Where there’s cinema, there’s often also nostalgia. It’s an artform frequently haunted by the past – but this can manifest itself in startling new ways. The T-Mobile New Horizons International Film Festival in the Polish city of Wrocław has made a name for itself in the 16 years it’s been running as a European festival committed to screening daring, innovative work. So it’s only natural that in July’s most recent edition the films about memory and former eras were some of the freshest to be seen today. Here are our picks.
The Love Witch
American indie filmmaker Anna Biller’s ample DIY talent is infused with adoration for old Hollywood glamour and the B-movies of the 1960s and 70s. For her elaborately decked-out homage spectacles, she designs the sets and costumes, writes music, directs and acts, all with a wicked humour and anything-goes energy that revivifies genre tropes with a buoyant feminist twist. Her latest, The Love Witch, is a delicious riot of sass. Elaine (Samantha Robinson) is a New-Agey spell-caster. She’s determined to net the ideal man, but the disappointing specimens that cross her path can’t survive the strength of her sensual powers. A Wrocław retrospective of Biller’s work included her 2001 short A Visit from the Incubus, a hybrid of the Gothic vampire tale and the Western, and her sexploitation-style 2007 debut feature Viva, the adventures in sex and drugs of a neglected housewife.
The Last Days of Louis XIV
Albert Serra borrows from the Old World with renegade audacity and grim humour. The Catalan avant-garde maverick stunned a few years ago by blending the legends of Dracula and Casanova in baroque oddity Story of My Death, and now he’s returned with another ornate, high-costumed wonder. The Last Days of Louis XIV takes us back to 1715. The French king’s health is failing and he finds it hard to leave his bed. We’re shut up in his chamber as his staff tend his whims. It’s far from a sterile period drama, as Serra cares less about plot than textured, visceral atmosphere: we can almost smell the cosmetic paint, gangrene and absolute power.
For Julieta the past is a source of painful loss and secrets. She has tried to block it out, but a chance encounter on the street brings it flooding back in Pedro Almodóvar’s latest. This sends us into a long flashback to a passionate train-journey encounter and an ensuing relationship by the sea (not to mention 80s New Wave style channeled to perfection by a spiky-haired Adriana Ugarte as Julieta’s younger self).
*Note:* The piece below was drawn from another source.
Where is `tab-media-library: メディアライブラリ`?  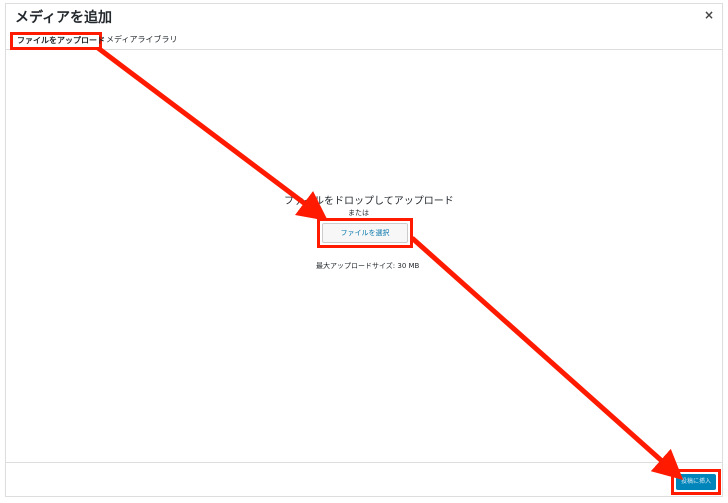
tab-media-library: メディアライブラリ is located at coordinates (140, 41).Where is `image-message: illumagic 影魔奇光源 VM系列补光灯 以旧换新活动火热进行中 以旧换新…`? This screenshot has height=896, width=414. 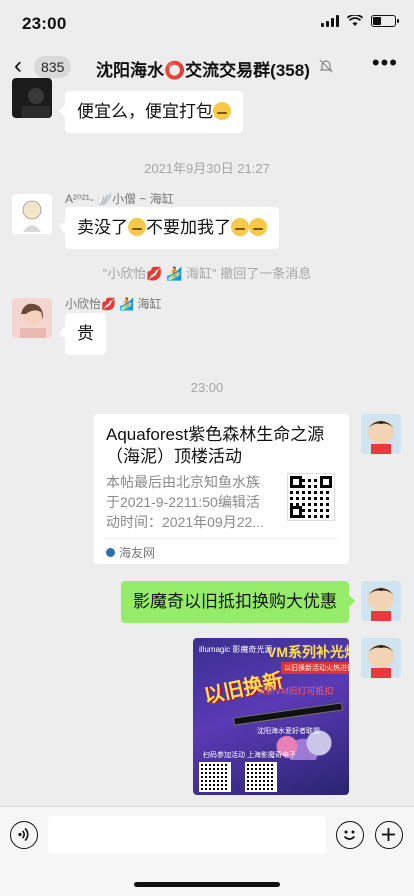 image-message: illumagic 影魔奇光源 VM系列补光灯 以旧换新活动火热进行中 以旧换新… is located at coordinates (271, 716).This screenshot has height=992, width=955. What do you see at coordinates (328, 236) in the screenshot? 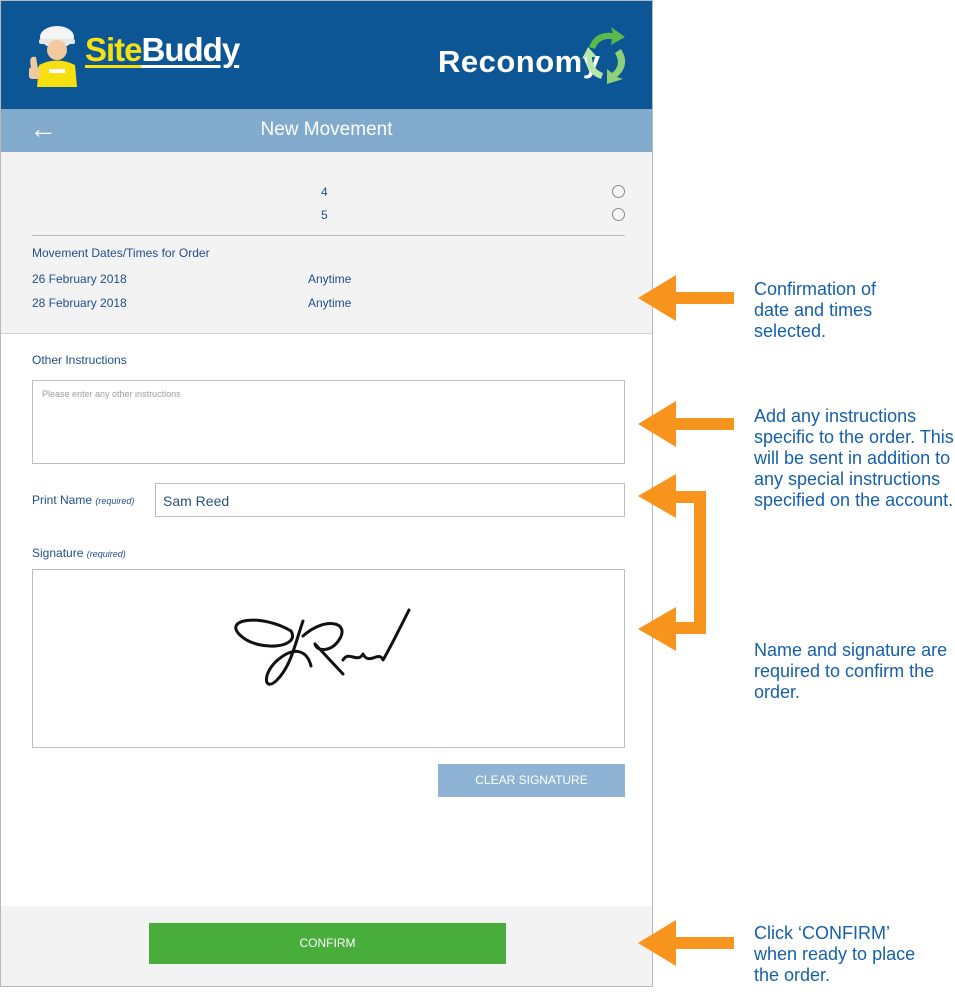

The Spanish auteur’s characteristic vibrant flair is stamped all over this mix of sad melodrama, popping colours and larger-than-life women, which is based on three short stories from Alice Munro’s 2004 book, Runaway.
Julieta is out in the UK on August 26, 2016.
United States of Love
Warsaw director Tomasz Wasilewski looks back on 90s Poland just after the fall of communism in his third feature United States of Love, drawing on his own early memories growing up in the close confines of a Soviet-style apartment block. The past he portrays is one of limited options and uncertainty but his vision is one of bold freshness, as he chooses to show this world through the eyes of four complex women in search of greater personal fulfilment. Intense emotion and desires clash with social circumstance as they grasp at a still shaky, new concept of freedom – at times with drastic, extreme consequences. Wasilewski enlisted renowned cinematographer Oleg Mutu to create the film’s distinctive, washed-out pastel tint – the anaemic look of a world straining for life.
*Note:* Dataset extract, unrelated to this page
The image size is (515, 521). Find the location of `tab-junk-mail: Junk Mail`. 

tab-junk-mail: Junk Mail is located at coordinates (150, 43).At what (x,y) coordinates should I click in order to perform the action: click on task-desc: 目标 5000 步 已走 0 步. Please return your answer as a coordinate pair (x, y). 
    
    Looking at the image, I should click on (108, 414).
United States of Love is out in the UK on November 18, 2016.
The Childhood of a Leader
The aftermath of World War I is the historical backdrop of The Childhood of a Leader, indie actor Brady Corbet’s first foray into directing. A hugely ambitious and surprisingly strange adaptation of a Sartre story, it hooks us in with wicked humour and an over-the-top plot that plays out in the painterly gloom of a French country chateau. A future fascist dictator develops from unnervingly intense, malicious brat to full-fledged monster, terrorising his mother (Bérénice Bejo) and French tutor (Stacy Martin). Robert Pattinson pops up as a politico, but the most revelatory thing is Scott Walker’s ominous and inspired, thundering score.
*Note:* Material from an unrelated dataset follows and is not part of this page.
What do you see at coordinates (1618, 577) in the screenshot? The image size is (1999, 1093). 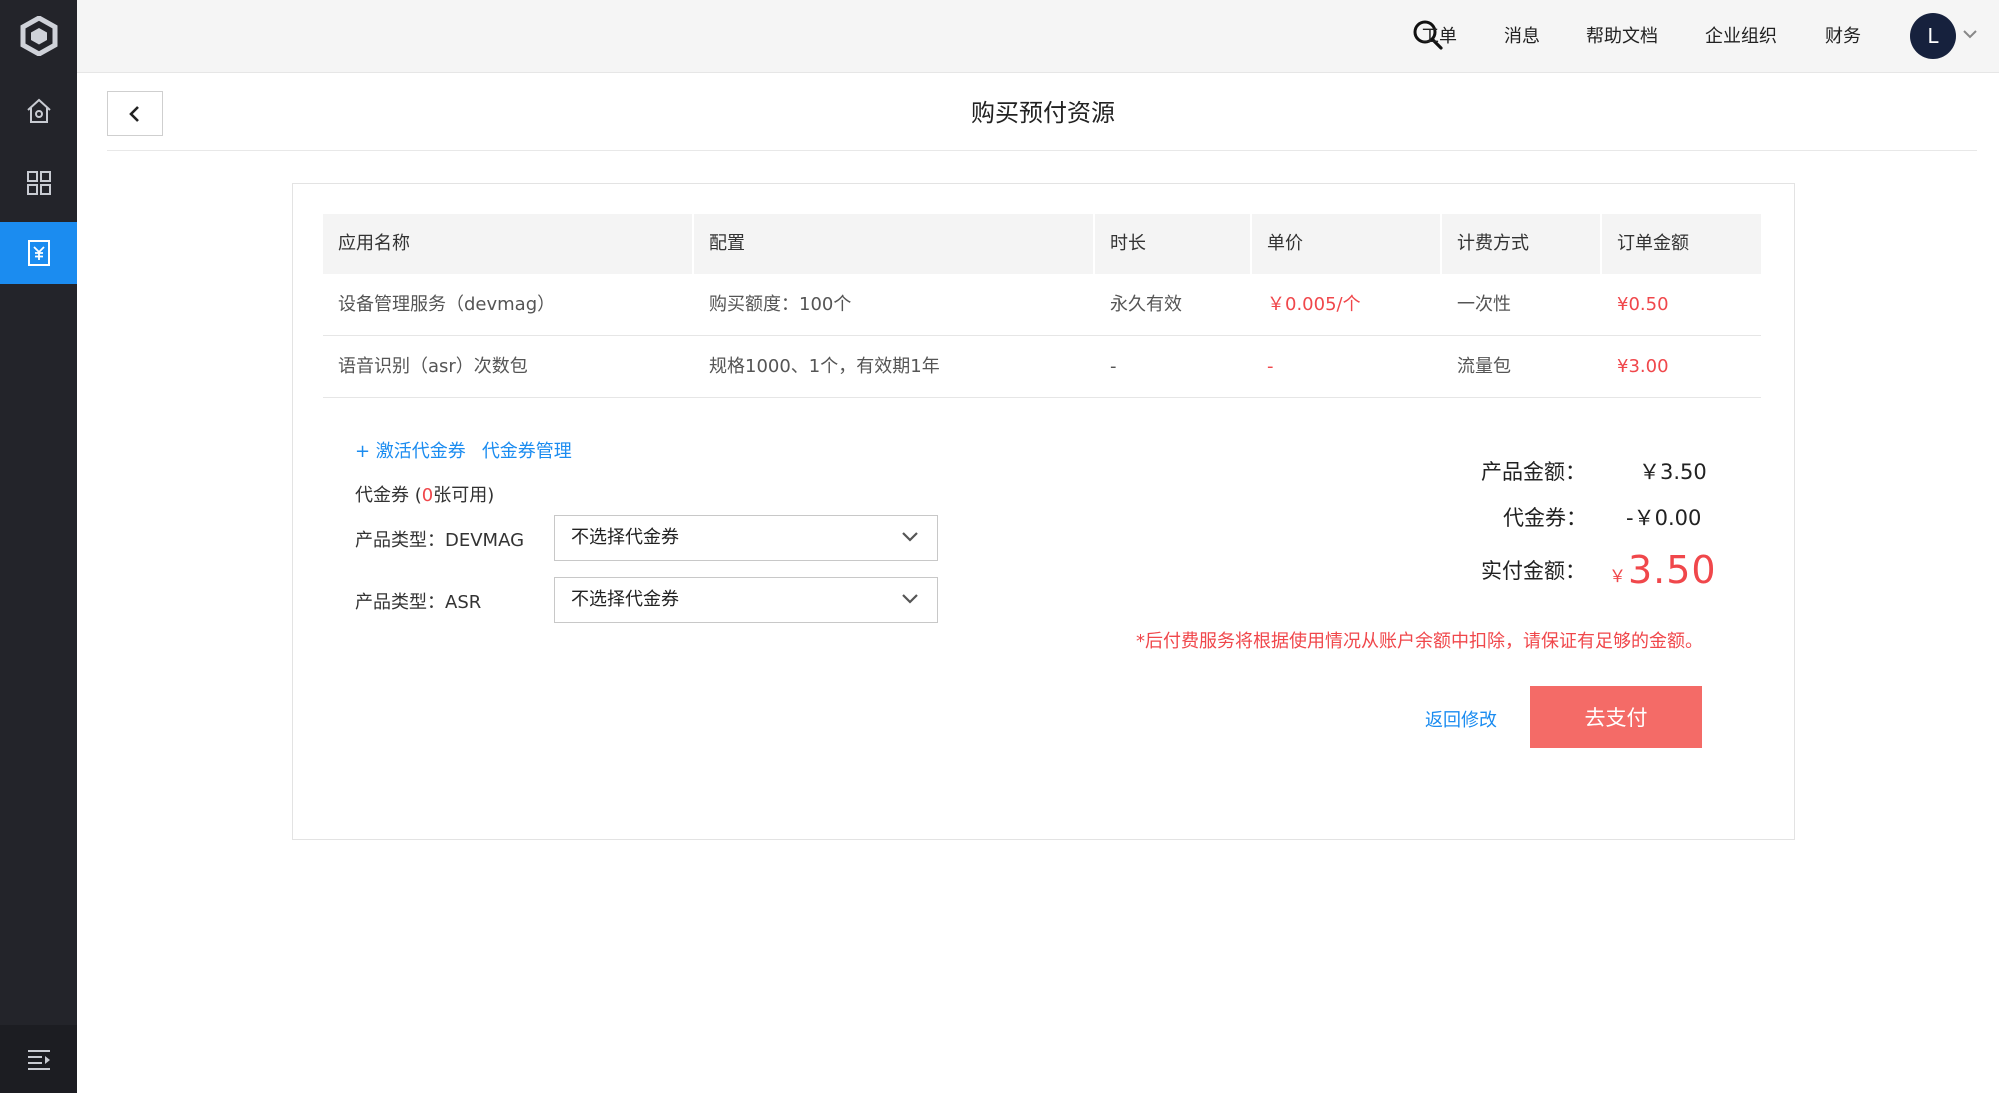 I see `paid-currency: ￥` at bounding box center [1618, 577].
The Childhood of a Leader is out in the UK on August 19, 2016.
In the Last Days of the City
Tamer El Said’s melancholy, minutely observed portrait of his home city won Wrocław’s main prize. Rich with subtle visual detail, it centres on Khaled, a filmmaker who is making a movie about the Cairo he has an obstinate and conflicted love for, even as it seems ready to checkmate him at every turn. As he struggles to find another apartment to rent and a former flame prepares to leave town, even the cityscape itself, often shown bathed in the fading light of sunset, seems rife with signals that he is no longer welcome. His artist friends in Baghdad and Beirut share their existential quandaries on whether or not to emigrate. It’s before Egypt’s 2011 revolution, and as unrest stirs in the streets against Mubarak’s regime, an atmosphere of endings is in the air.